▶ [Extract]
Deciding how to spend your time is another cause of stress. "Maybe the kids want to go to an amusement park, maybe dad's thinking about golf, maybe mum's thinking of lounging about at the pool," says Dr Woolfson. "Arguments break out because expectations are not remotely being fulfilled. The answer is to plan ahead and have discussions. You've got to make it a family affair, not just a top-down thing that mum and dad decide on their own."

Something else for a mother and father to discuss is sex. Otherwise the man may well find one particular expectation will remain frustratingly unfulfilled. "For a lot of men, when they go on holiday, the major thought is that for the next two weeks they and their wife are going to have the most incredible sex," says Trevor Jellis, a consultant psychologist and director of Harley Street's Stein Clinic. "The wife, on the other hand, may well be thinking that all she wants to do is sleep. That can cause massive problems."

According toMs Knowles, too much sun, food and alcohol can also put a damper on sex. "It can be quite disappointing when it doesn't materialise," she says. "It's an area that can be fraught with difficulty."

But perhaps the major cause of holiday stress is the inability of many holiday-makers to leave their work at home. Wherever we go, a fax machine is usually not far away and the new WAP mobile phones make e-mail and the internet accessible from the beach. "It can be as if you're not away, and that can be a disaster," says Dr Woolfson, who admits he took his mobile on a recent holiday to France, to his wife's intense annoyance.

Derek Roger, reader in psychology and health science at York University, likens people who hang on to their job while on holiday to a monkey clinging to a peanut in a trap. "The monkey thinks it's the last peanut on earth, and people think they're the last person on earth who can do their job," he says. They are wrong, of course. The experts agree: leave the mobile at home. As Trevor Jellis says, "if you can't disappear for a week or two, there's something wrong with you".

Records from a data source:
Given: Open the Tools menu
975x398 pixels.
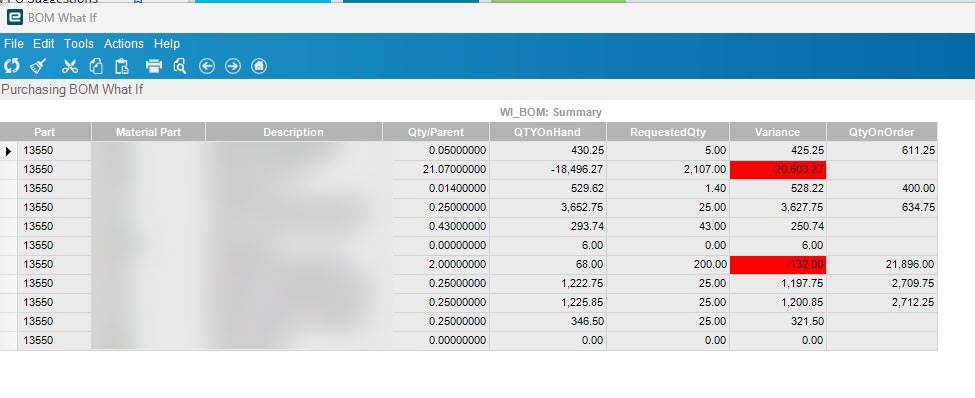Looking at the screenshot, I should [x=79, y=44].
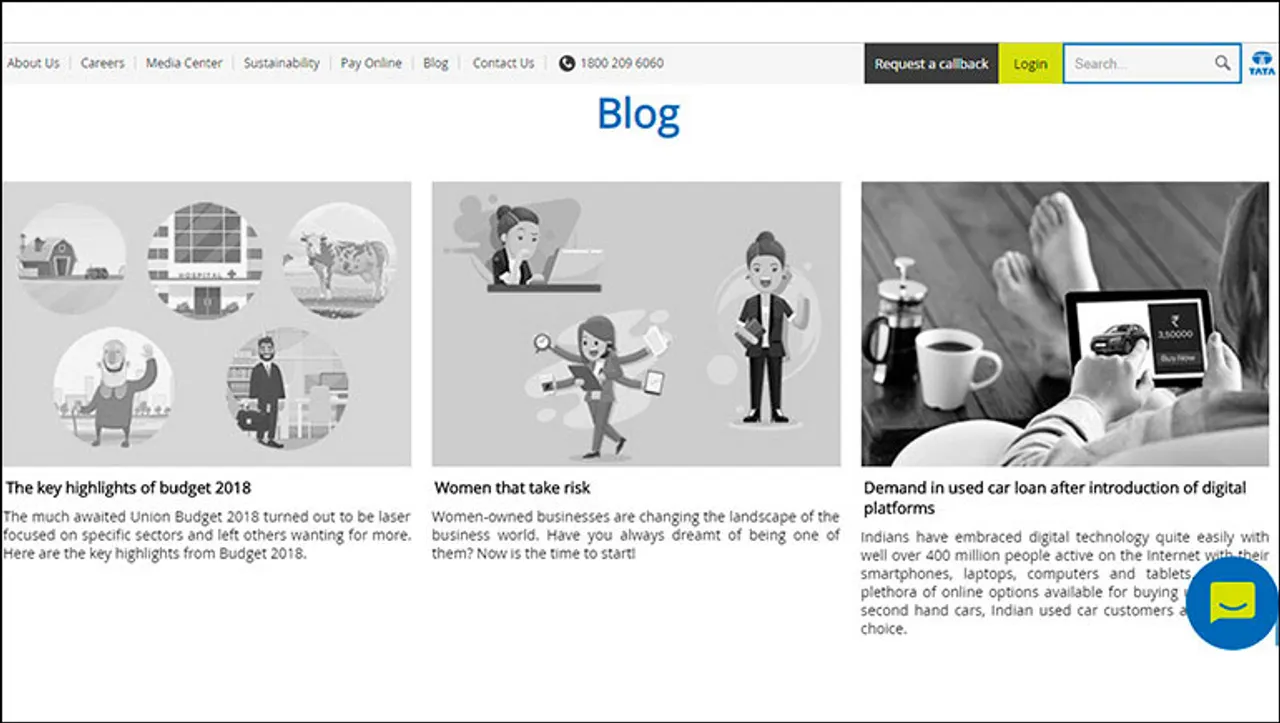Click the Blog navigation link

tap(435, 63)
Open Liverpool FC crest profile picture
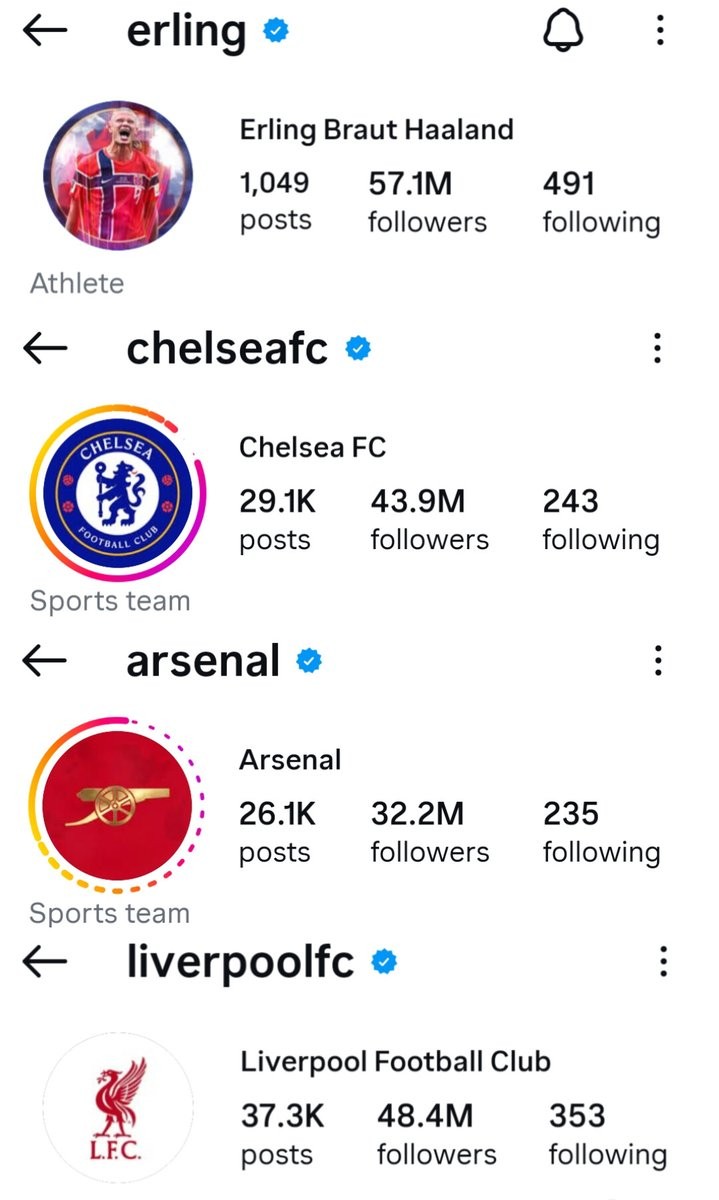The image size is (719, 1200). 118,1108
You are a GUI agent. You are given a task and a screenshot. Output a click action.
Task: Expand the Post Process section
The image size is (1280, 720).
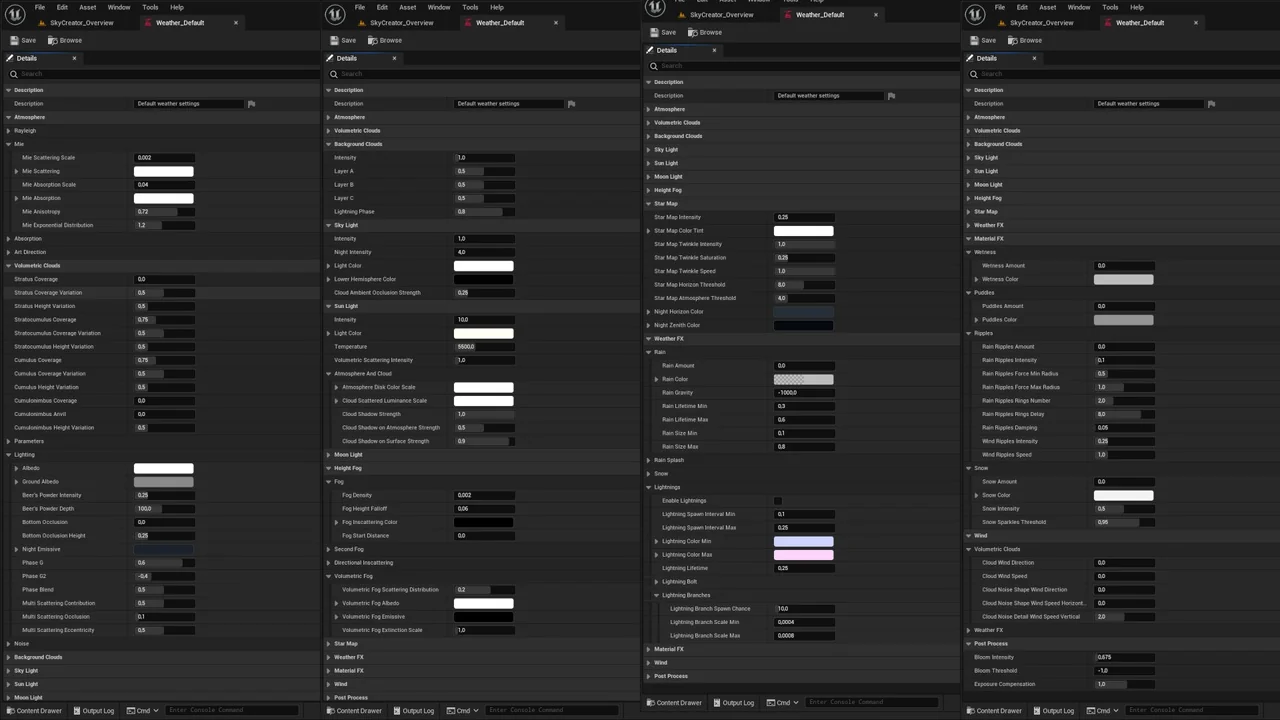pyautogui.click(x=649, y=676)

▶ [Assignment 1]
Answer these questions about the text on holiday stress:
(a) To which country did Dr Woolfson take his mobile phone on a recent holiday?
(b) What two positions does Trevor Jellis hold?
(c) To what does Derek Roger liken people who hang on to their job while on holiday?
▶ [Assignment 2] Pick up the text on holiday stress after its final sentence and continue it.

▶ [Answer space 1]
(a) France.
(b) Consultant psychologist, and director of Harley Street's Stein Clinic.
(c) A monkey clinging to a peanut in a trap.

▶ [Answer space 2]
In fact, if there is not something wrong with you now, there may well be by the time you come home. According to a survey of more than 20,000 Holiday Which? subscribers, 12 per cent had fallen ill while on holiday during the previous 12 months.

Stomach upsets were the most common problem for visitors, accounting for almost half the complaints, followed by coughs and colds. Only 1 per cent suffered a serious illness. The country with the worst record overall was Mexico, where more than half the visitors had fallen victim to some kind of complaint. However, India recorded the highest number of more serious cases, with one in 25 contracting an illness such as malaria or salmonella poisoning. If you want to be really safe, then the country to visit is Belgium, which had the fewest cases of any kind of illness, although death from boredom of course remains a very real possibility.

There is a common belief that we are somehow more prone to illness once we stop working and unwind, but according to Rob Hicks, a London GP, that is a myth. "The fact is that people do things on holiday that they wouldn't do at home, so they drink too much, eat the wrong foods and are less careful with hygiene," he says. "And they jump on mopeds, which they wouldn't do in this country, and then they have accidents."

With the growth in holidays to far-flung corners of the world comes exposure not just to potentially deadly diseases, but also to potentially deadly creatures, from snakes and scorpions on land to stonefish and sharks in the sea. Indeed it is worth noting that Sydney, venue for this year's Olympics, is home to the most dangerous spider in the world, the funnel-web. Like most potentially deadly animals, however, it is likely to attack only when it feels threatened.

Finally, there is good news for travellers to South America, who may perhaps be worried by horrific tales concerning the candiru fish. This tiny creature is said to swim up the urogenital openings of both male and female bathers and can only be removed by surgery. The truth remains that there is no evidence for it ever having happened. Happy holiday!